▸ **EXTRACT PROVIDED**:
As fighting in Aleppo province intensifies, today Human Rights Watch accused Turkish guards of opening fire on Syrian refugees as they approached the country's border wall with Syria.
Gerry Simpson, senior refugee researcher at Human Rights Watch, said: 'As civilians flee ISIS terrorists, Turkey is responding with live ammunition instead of compassion.
'The whole world is talking about fighting ISIS, and yet those most at risk of becoming victims of its horrific abuses are trapped on the wrong side of a concrete wall.'
On March 31 2016 The Time reported that Sixteen migrants, including three children, were killed by Turkey guards as they crossed into Turkey over the past four months.
According to The Times report Syrian smuggler living in Turkey said that the true number was higher.

▸ **INSTRUCTION**:
Decide whether each statement below agrees with the excerpt above about Turkey's border with Syria. Answer yes or no for each, and quote the deciding words from the excerpt.
1. Human Rights Watch accused Turkish guards of firing on Syrian refugees near the border wall.
2. Gerry Simpson is identified as a senior refugee researcher at Human Rights Watch.
3. A Syrian smuggler living in Turkey said the true number of deaths was lower than reported.

▸ **EXTRACTED DATA**:
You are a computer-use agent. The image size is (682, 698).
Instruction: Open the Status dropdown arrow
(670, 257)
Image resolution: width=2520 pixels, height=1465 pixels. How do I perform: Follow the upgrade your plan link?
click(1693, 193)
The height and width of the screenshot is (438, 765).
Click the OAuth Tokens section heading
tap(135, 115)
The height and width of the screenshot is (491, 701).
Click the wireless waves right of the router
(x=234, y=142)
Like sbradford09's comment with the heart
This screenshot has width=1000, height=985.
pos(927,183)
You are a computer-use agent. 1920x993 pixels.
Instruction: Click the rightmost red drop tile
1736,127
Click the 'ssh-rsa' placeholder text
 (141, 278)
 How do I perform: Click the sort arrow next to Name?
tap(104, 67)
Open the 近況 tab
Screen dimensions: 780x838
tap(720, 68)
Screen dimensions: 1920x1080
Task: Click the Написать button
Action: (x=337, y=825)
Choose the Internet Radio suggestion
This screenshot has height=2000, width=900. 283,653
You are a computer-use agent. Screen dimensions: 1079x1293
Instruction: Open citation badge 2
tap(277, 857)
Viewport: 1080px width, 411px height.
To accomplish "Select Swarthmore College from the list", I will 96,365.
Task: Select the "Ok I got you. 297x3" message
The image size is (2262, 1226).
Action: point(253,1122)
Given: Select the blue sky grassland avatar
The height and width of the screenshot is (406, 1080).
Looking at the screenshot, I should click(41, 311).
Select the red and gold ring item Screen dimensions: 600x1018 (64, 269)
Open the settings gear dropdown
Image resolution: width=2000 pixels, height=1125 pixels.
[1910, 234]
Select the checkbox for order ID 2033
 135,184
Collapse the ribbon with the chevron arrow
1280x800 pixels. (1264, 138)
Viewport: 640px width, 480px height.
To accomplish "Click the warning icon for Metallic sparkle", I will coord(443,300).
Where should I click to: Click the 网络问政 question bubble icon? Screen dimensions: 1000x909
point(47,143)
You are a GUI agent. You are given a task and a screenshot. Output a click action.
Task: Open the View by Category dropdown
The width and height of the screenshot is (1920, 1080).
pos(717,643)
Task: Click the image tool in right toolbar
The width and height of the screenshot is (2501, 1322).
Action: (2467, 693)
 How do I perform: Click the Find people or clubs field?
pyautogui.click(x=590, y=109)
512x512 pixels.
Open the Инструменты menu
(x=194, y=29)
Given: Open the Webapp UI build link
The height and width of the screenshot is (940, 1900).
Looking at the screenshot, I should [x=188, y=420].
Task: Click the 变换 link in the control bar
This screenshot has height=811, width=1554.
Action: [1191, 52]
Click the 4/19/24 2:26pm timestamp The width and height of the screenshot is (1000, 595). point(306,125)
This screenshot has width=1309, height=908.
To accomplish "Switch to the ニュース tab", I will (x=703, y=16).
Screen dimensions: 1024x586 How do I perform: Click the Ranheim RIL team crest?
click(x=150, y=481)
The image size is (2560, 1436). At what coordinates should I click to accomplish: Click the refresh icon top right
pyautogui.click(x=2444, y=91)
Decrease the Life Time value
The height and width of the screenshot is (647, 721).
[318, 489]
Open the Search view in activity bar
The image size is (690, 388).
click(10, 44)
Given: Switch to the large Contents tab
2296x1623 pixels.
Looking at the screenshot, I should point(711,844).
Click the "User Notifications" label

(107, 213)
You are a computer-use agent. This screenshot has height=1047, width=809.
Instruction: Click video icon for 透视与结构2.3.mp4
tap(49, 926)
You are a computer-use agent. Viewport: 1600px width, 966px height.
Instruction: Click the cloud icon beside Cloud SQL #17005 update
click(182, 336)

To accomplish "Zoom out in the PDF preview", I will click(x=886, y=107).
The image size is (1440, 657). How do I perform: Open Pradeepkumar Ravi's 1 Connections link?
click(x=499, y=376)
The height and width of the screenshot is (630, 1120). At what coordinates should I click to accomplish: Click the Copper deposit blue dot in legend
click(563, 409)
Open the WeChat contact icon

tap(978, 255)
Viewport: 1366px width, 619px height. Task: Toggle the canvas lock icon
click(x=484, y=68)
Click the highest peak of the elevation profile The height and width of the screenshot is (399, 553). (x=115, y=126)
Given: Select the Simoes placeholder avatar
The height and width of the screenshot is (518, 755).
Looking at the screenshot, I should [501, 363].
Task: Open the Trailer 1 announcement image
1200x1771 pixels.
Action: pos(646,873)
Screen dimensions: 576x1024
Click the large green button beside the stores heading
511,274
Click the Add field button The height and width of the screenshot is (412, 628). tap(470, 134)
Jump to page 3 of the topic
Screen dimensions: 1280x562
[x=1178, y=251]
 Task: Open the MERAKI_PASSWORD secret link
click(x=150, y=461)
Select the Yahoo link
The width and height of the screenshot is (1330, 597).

▸ **RESULT FOR THIS TASK**:
1. Yes: "accused Turkish guards of opening fire on Syrian refugees as they approached the country's border wall with Syria."
2. Yes: "Gerry Simpson, senior refugee researcher at Human Rights Watch"
3. No: "Syrian smuggler living in Turkey said that the true number was higher."